◆ What you should do ◆
Repeat the records word for word, excluding any picture.

***** Given data *****

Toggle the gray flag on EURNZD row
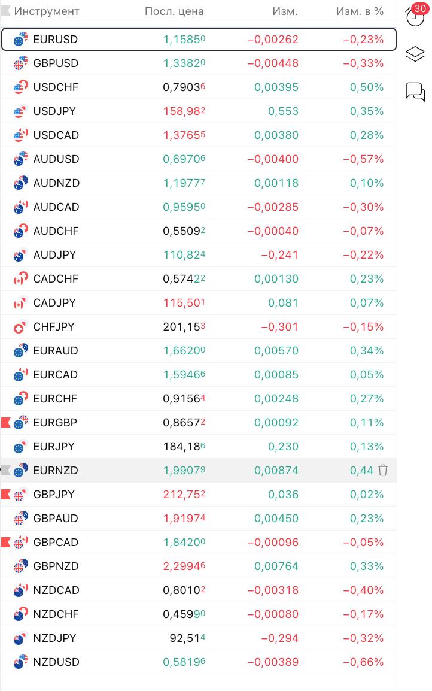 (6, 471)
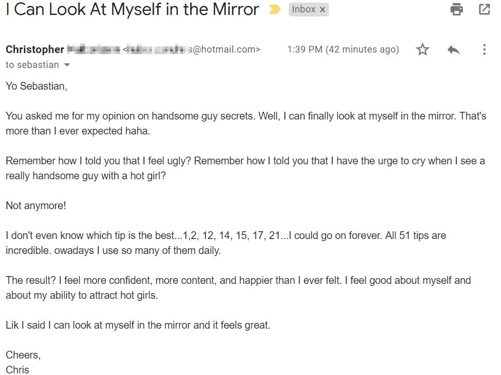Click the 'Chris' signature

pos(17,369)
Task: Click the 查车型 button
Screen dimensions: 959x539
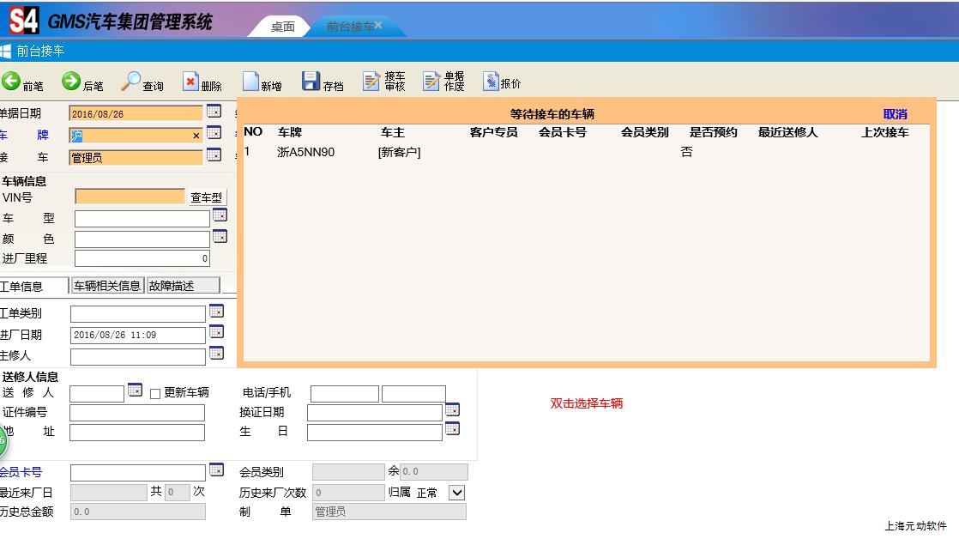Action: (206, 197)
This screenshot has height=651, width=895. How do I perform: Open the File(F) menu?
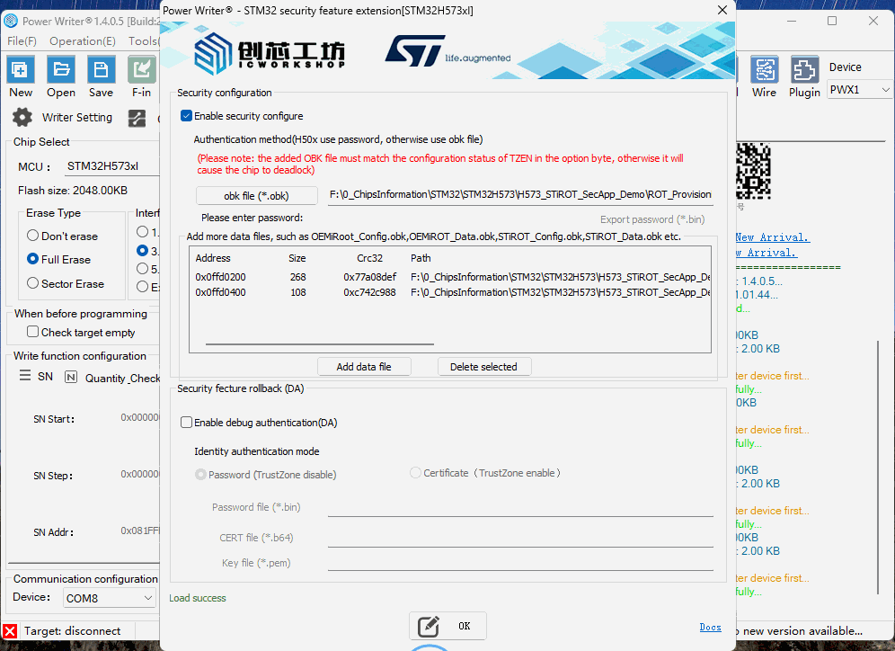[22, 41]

*****

◆ Result for this exercise ◆
Toggle the gray flag on EURNZD row
 (6, 471)
Click the 'Chris' signature

pos(17,369)
Task: Click the 查车型 button
Screen dimensions: 959x539
Action: (206, 197)
This screenshot has height=651, width=895. How do I perform: Open the File(F) menu?
[22, 41]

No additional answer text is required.